Drogue à
Marseille : le fléau et le démagogue
05 Juillet 2023
Macron, en tournée promotionnelle
à Marseille, ne pouvait pas éviter la question de la drogue. Dans cette ville
où la guerre des gangs a déjà fait 23 victimes cette année, le trafic est une
véritable plaie pour les habitants des quartiers populaires.
Les familles y redoutent de voir
leurs enfants embarqués dans une bande ou victimes d’une balle perdue.
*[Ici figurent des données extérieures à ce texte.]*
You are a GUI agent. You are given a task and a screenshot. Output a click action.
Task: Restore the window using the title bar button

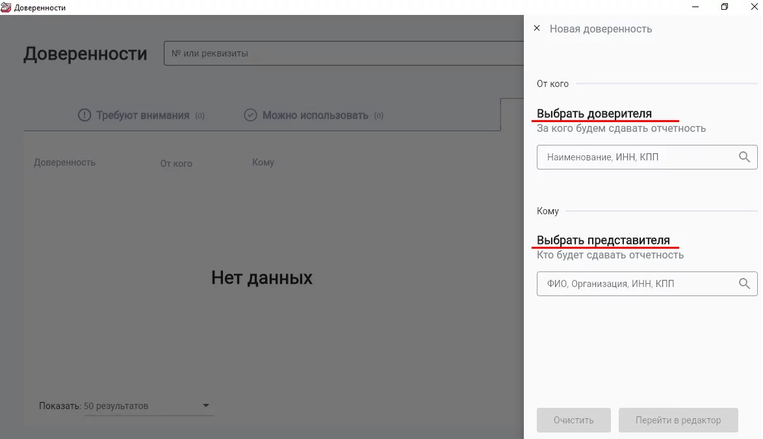point(725,7)
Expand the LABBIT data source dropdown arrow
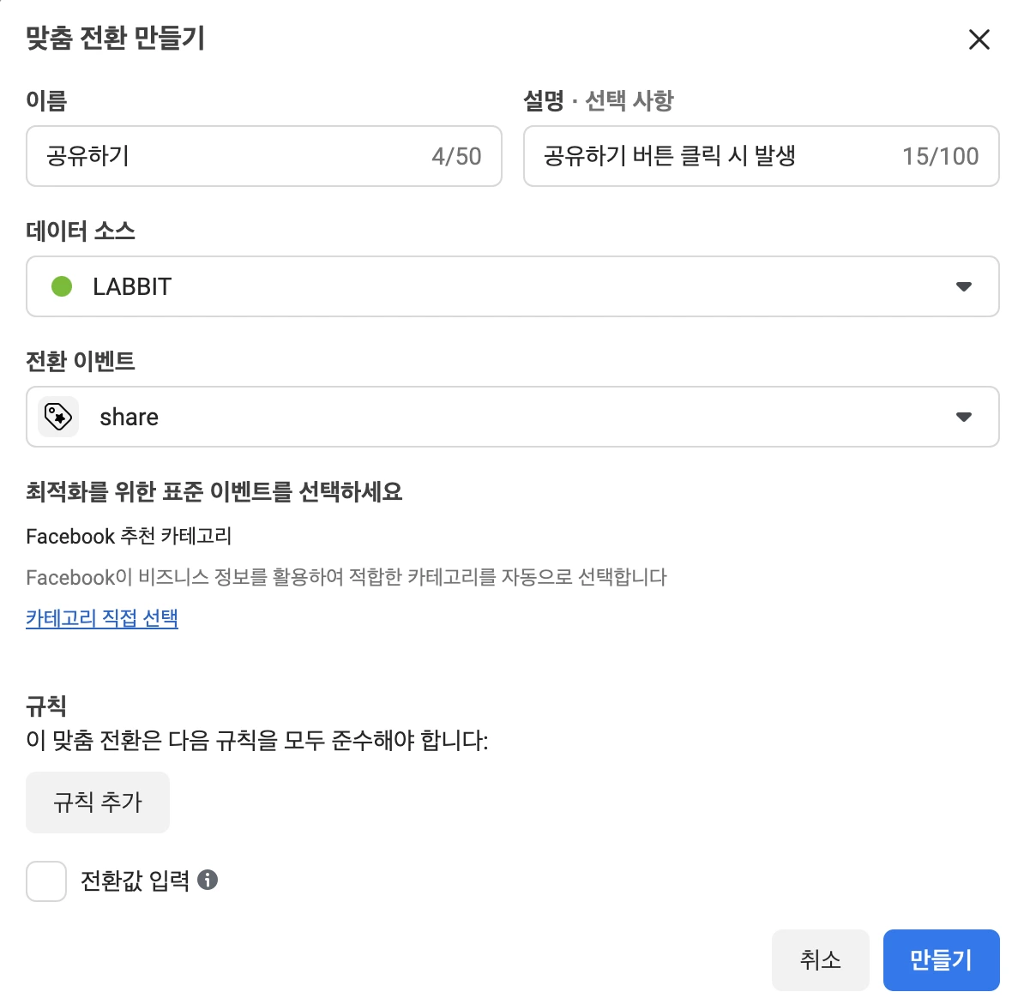Viewport: 1024px width, 998px height. [964, 286]
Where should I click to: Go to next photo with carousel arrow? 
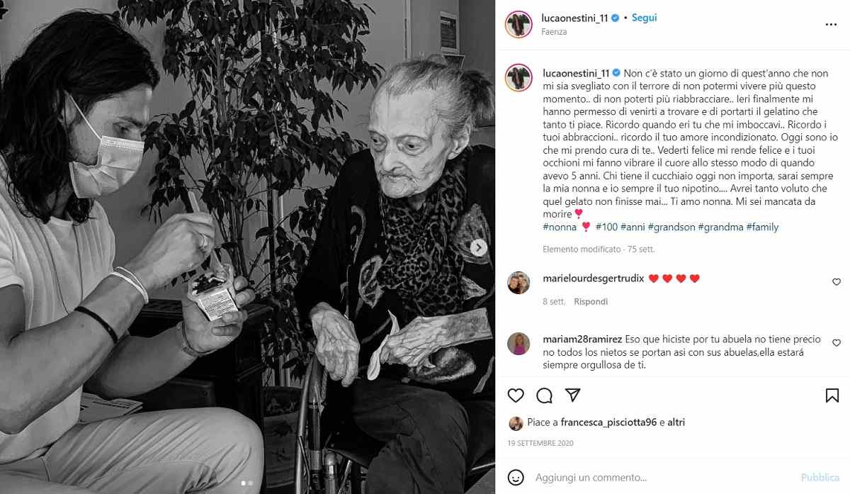tap(479, 247)
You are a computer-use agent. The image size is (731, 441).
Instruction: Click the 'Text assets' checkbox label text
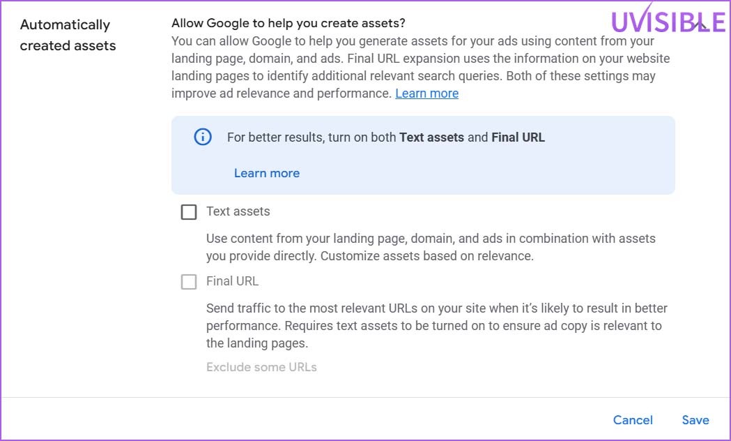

Les solutions de Macron sont
connues : davantage de policiers et d’amendes, des conseils gratuits et
l’appel à une prétendue responsabilité collective. Si l’arrivée de la police
disperse les dealers et les guetteurs, son départ les ramène immédiatement, le
problème n’étant que provisoirement déplacé. En outre, lors de ses descentes,
la police s’en prend souvent indistinctement à tous les passants, méprisant et
brutalisant les plus jeunes, multipliant les bavures qui vont du passage à
tabac aux violences mortelles. Exiger, comme le propose Macron, le paiement
immédiat en liquide ou en carte d’une amende forfaitaire de 200 euros pour
consommation de cannabis aura l’effet habituel des rodomontades
administratives : retomber sur les plus démunis socialement, amuser
trafiquants petits et grands, hérisser les fonctionnaires chargés d’appliquer
cette mesure, sans aucun résultat quant à la consommation.
Le président a évidemment dit
qu’il fallait protéger les plus jeunes et qu’on allait les prévenir dès l’école
des dangers de la drogue et du trafic. Comme si parents, enseignants,
éducateurs, militants associatifs et tout ce que la société compte d’adultes un
tant soit peu responsables et crédibles ne le faisaient pas déjà. Enfin,
l’ancien banquier a affirmé que, s’il y a une offre de drogue, c’est qu’il y a
une demande et précisé qu’elle venait des beaux quartiers, où l’on ferait
l’apologie du cannabis récréatif. Et d’en appeler à la responsabilité
collective, expliquant une fois de plus les problèmes sociaux par la paresse
des classes populaires, qui fournissent les dealers, et la perversité des
intellectuels de gauche, qui seraient les consommateurs de drogue et ses
propagandistes.
C’est cacher l’essentiel, en plus
d’être ridicule. La consommation de drogue est depuis longtemps un phénomène
massif dans l’ensemble de la société et, avant tout, dans les classes
populaires, comme l’était et le reste la consommation d’alcool. Il y a encore à
ce jour beaucoup plus de décès, crimes, victimes en tout genre de l’alcoolisme
que de la consommation et du trafic de cannabis. La différence est que le
trafic de drogue est illégal, alors que l’industrie de l’alcool est un des
fleurons de l’économie nationale, tenu en main par quelques familles
bourgeoises influentes.
L’État décidera peut-être un
jour, à l’exemple de nombreux pays, de légaliser le cannabis. Cela, au moins,
ruinerait les dealers de quartiers, mettrait fin à leurs fusillades et leur
arrogance et soulagerait un peu la vie des cités populaires. Mais cela
déplacerait sûrement le trafic vers d’autres produits et surtout ne réglerait
aucunement la question de fond : comment vivre dans un monde qui n’a que
des paradis artificiels à proposer à des dizaines de millions d’opprimés ?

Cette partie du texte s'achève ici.